Just back from appt with my neurologist and he said my hand tremors ,difficulty with swallowing ,the mild vibrations i get inside my body ,ringing in my ears are not related to gbs.Previous appt he said my hand tremors were due to parkinsons so my gp sent me for a second opinion and he said no its not parkinsons.And ive had vertigo on and off for several months . Never had any of these symptons before gbs ,my gut feeling tells me it is from gbs . He dosnt know if my ankle reflexes will ever come back and said its nothing to worry about.Can anyone tell if all their reflexes return? 🙂

I was diagnosed in 1998. Not sure when the tremors started, but they were very severe.
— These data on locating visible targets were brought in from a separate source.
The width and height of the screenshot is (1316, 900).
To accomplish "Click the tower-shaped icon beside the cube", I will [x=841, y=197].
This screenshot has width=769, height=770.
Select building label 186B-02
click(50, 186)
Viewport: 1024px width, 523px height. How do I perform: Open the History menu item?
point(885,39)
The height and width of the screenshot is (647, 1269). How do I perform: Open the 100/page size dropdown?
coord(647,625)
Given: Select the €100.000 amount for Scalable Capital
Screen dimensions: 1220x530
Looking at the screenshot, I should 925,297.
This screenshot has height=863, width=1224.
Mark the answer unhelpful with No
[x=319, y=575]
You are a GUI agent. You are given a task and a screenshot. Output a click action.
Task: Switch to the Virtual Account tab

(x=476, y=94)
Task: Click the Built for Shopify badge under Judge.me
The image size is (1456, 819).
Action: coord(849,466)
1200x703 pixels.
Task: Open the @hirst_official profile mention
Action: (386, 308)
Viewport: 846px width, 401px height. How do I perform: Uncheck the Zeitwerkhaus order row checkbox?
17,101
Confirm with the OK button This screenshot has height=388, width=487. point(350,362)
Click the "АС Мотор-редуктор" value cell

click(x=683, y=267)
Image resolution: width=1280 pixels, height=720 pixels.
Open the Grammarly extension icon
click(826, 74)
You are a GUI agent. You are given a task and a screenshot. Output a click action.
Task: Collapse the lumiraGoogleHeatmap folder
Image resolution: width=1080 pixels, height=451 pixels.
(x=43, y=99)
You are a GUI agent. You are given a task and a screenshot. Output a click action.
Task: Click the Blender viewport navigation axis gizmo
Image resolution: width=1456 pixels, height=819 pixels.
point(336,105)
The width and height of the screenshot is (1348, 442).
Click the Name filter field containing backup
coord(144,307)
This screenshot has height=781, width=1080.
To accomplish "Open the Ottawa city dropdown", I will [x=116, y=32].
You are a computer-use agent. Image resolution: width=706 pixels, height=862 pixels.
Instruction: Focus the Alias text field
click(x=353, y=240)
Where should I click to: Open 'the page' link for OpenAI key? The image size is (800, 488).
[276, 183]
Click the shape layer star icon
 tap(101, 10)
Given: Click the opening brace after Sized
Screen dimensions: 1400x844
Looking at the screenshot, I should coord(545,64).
Still have them, but not nearly as bad. Seems like they travel throughout my whole body. I take baclafin to help control them.

[QUOTE=jeff]Hi: I am almost two years out and have tremors in both hands that have actually gotten worse in the last few months. I was told it was a permanent result of GBS but hopefully it will get better in time. When I am tired or have exerted myself they get much worse-with rest they are hardly noticable. When tired I can hardly write or use them at all. So when shaking starts I know it is time to take a break. Welcome to the forum and good luck with your recovery. Jeff[/QUOTE]

I have had CIDP for 35 years (before they knew what to call it) and I only experienced the hand tremors for the last two years. I started IVIG again plus I type a lot and the tremors have stopped. Don’t know how long this will last but Thank God for small favors. Doc says my typing is great thearpy.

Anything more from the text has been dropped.